Error while using vanilla_unet on tlt 3.0

vgsharsha20 · April 19, 2021, 4:41am

Hi,

I am using the below specs for training unet in binary segmentation task.

random_seed: 42
model_config {
model_input_width: 1024
model_input_height: 1280
model_input_channels: 3
arch: “vanilla_unet”
use_batch_norm: true
training_precision {
backend_floatx: FLOAT32
}
}

training_config {
batch_size: 16
epochs: 10
log_summary_steps: 10
checkpoint_interval: 1
loss: “dice”
learning_rate:0.0001
regularizer {
type: L2
weight: 3.00000002618e-09
}
optimizer {
adam {
epsilon: 9.99999993923e-09
beta1: 0.899999976158
beta2: 0.999000012875
}
}
}

dataset_config {

dataset: “custom”
augment: True
input_image_type: “color”
train_images_path:“/workspace/tlt-experiments/data/endoData/images/train”
train_masks_path:“/workspace/tlt-experiments/data/endoData/masks/train”

val_images_path:“/workspace/tlt-experiments/data/endoData/images/val”
val_masks_path:“/workspace/tlt-experiments/data/endoData/masks/val”

test_images_path:“/workspace/tlt-experiments/data/endoData/images/test”

data_class_config {
target_classes {
name: “foreground”
mapping_class: “foreground”
label_id: 0
}
target_classes {
name: “background”
mapping_class: “background”
label_id: 1
}
}

}

I am getting the following error :

ValueError: A Concatenate layer requires inputs with matching shapes except for the concat axis. Got inputs shapes: [(None, 256, 280, 216), (None, 256, 281, 217)]
Traceback (most recent call last):
** File “/usr/local/bin/unet”, line 8, in **
** sys.exit(main())**
** File “/home/vpraveen/.cache/dazel/_dazel_vpraveen/216c8b41e526c3295d3b802489ac2034/execroot/ai_infra/bazel-out/k8-fastbuild/bin/magnet/packages/iva/build_wheel.runfiles/ai_infra/iva/unet/entrypoint/unet.py”, line 12, in main**
** File “/home/vpraveen/.cache/dazel/_dazel_vpraveen/216c8b41e526c3295d3b802489ac2034/execroot/ai_infra/bazel-out/k8-fastbuild/bin/magnet/packages/iva/build_wheel.runfiles/ai_infra/iva/common/entrypoint/entrypoint.py”, line 296, in launch_job**
AssertionError: Process run failed.
2021-04-19 00:29:40,037 [INFO] tlt.components.docker_handler.docker_handler: Stopping container.

input image dimensions 1024 and 1280 are multiples of 16 which is the requirement for unet traning.
I don’t know where I was wrong. I even height and width as 320. It didn’t even work.

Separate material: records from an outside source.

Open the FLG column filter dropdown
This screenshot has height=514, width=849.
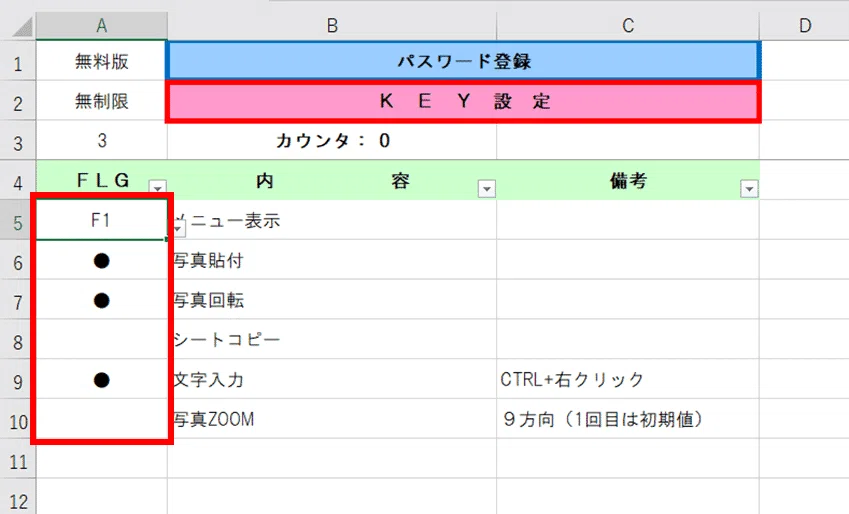(158, 188)
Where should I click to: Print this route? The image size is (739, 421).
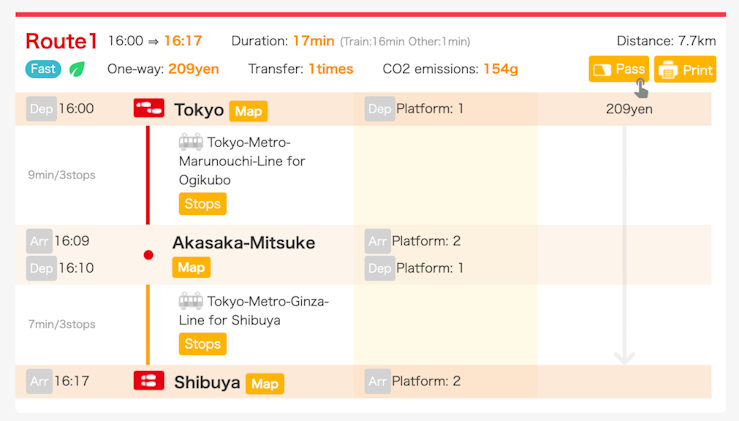(x=685, y=70)
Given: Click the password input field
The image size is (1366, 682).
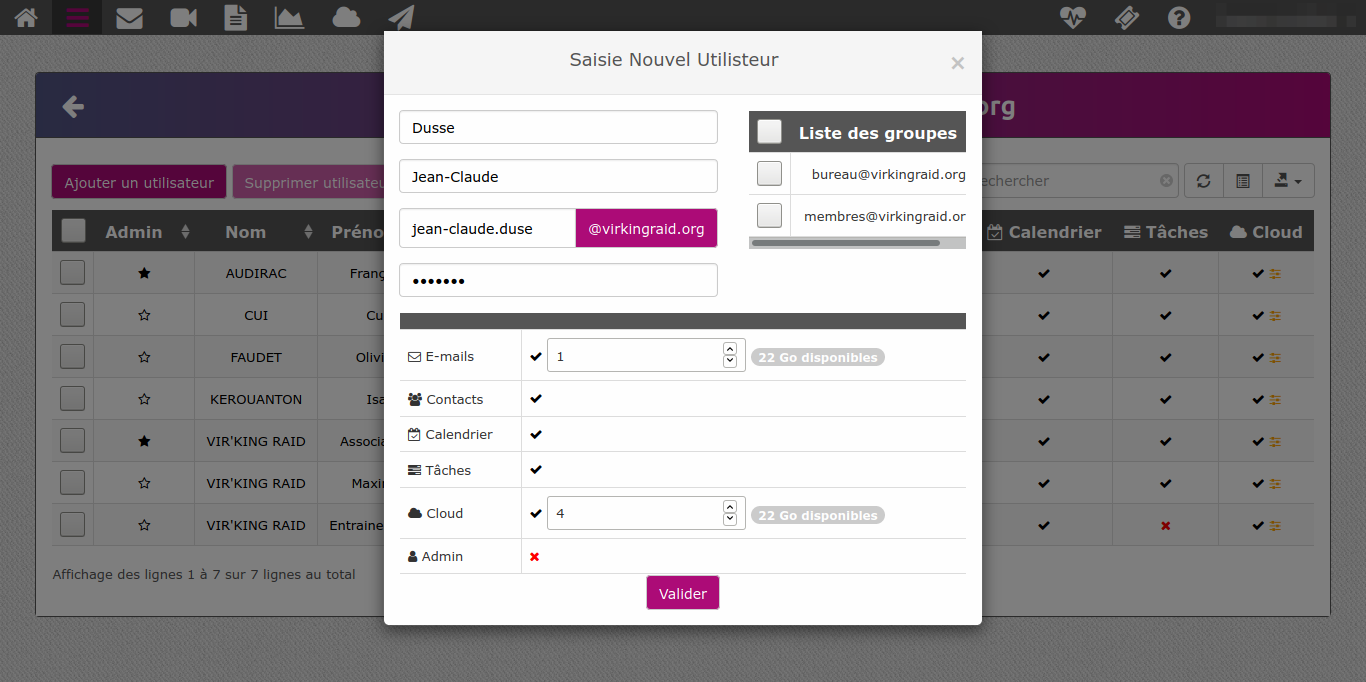Looking at the screenshot, I should [558, 280].
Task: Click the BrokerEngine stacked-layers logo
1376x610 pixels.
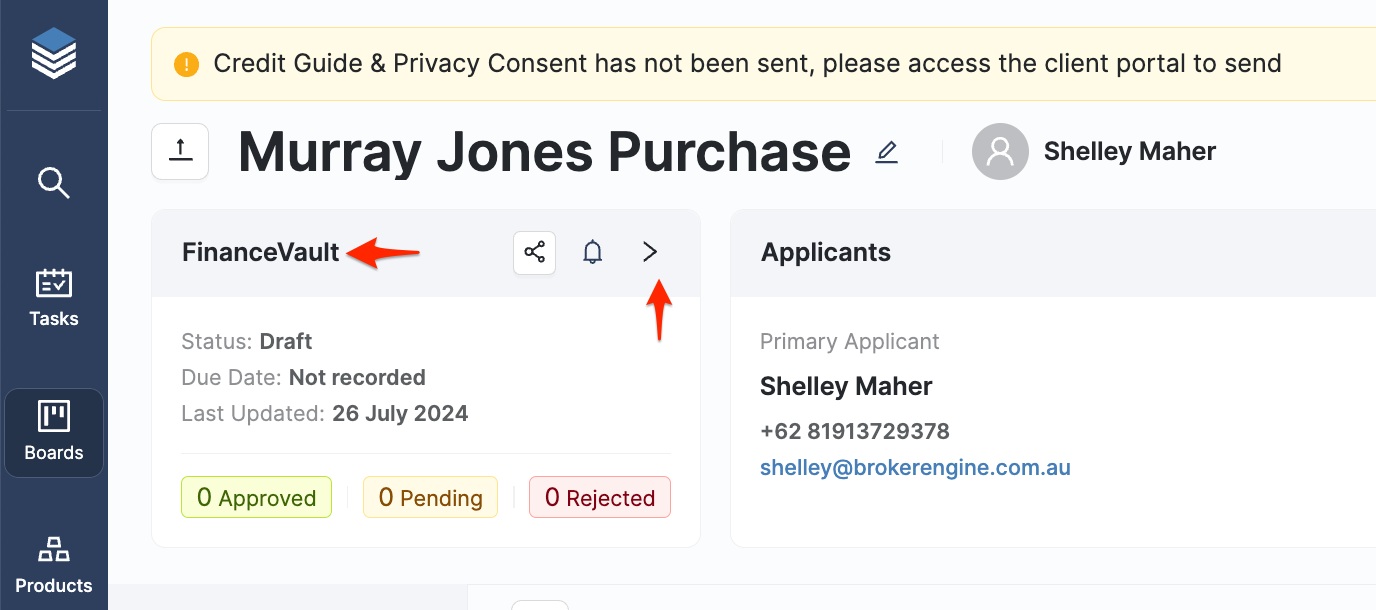Action: point(54,53)
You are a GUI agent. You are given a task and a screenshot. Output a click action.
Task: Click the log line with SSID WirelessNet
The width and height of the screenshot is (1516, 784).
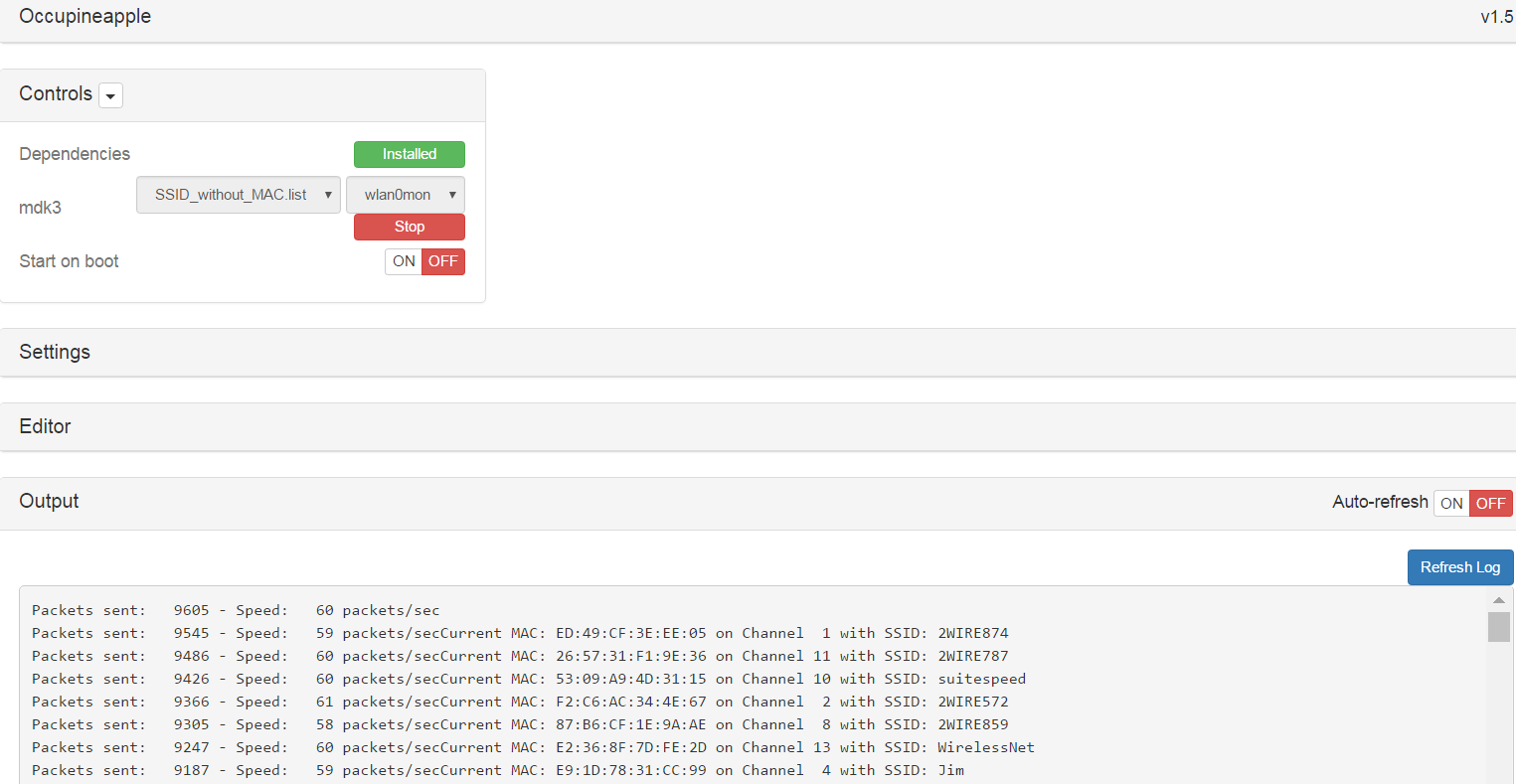533,747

Would anyone please help me with this issue?

Thanks,
Harsha.

Morganh · April 19, 2021, 7:51am

See https://docs.nvidia.com/metropolis/TLT/tlt-user-guide/text/open_model_architectures.html#unet,
can you check if all of the images and masks be of the equal size?

UNet

Input size : C * W * H (where C = 3, W > =128, H >=128 and W, H are multiples of 32)

Image format : JPG, JPEG, PNG, BMP

Label format : Image/Mask pair

Note

The train tool does not support training on images of multiple resolutions. All of the images and masks must be of equal size. However, image and masks need not be necessarily equal to model input size. The images/ masks will be resized to the model input size during training.

vgsharsha20 · April 20, 2021, 2:48am

I checked the input size. All W, H values are the same. However if the change “arch” parameter to vgg and resenet, it seems to work fine. I don’t know what is wrong with vanilla_unet.

Morganh · April 20, 2021, 6:28am

To narrow down, if possible, could you try to run the default jupyter notebook with vanilla_unet?

Morganh · April 22, 2021, 1:27am

Hi @vgsharsha20 ,
Sorry for that. For vanilla_unet, the model_input_width/ model_input_height should be 572.
Vanilla unet supports only 572.
We will improve the use guide for this requirement.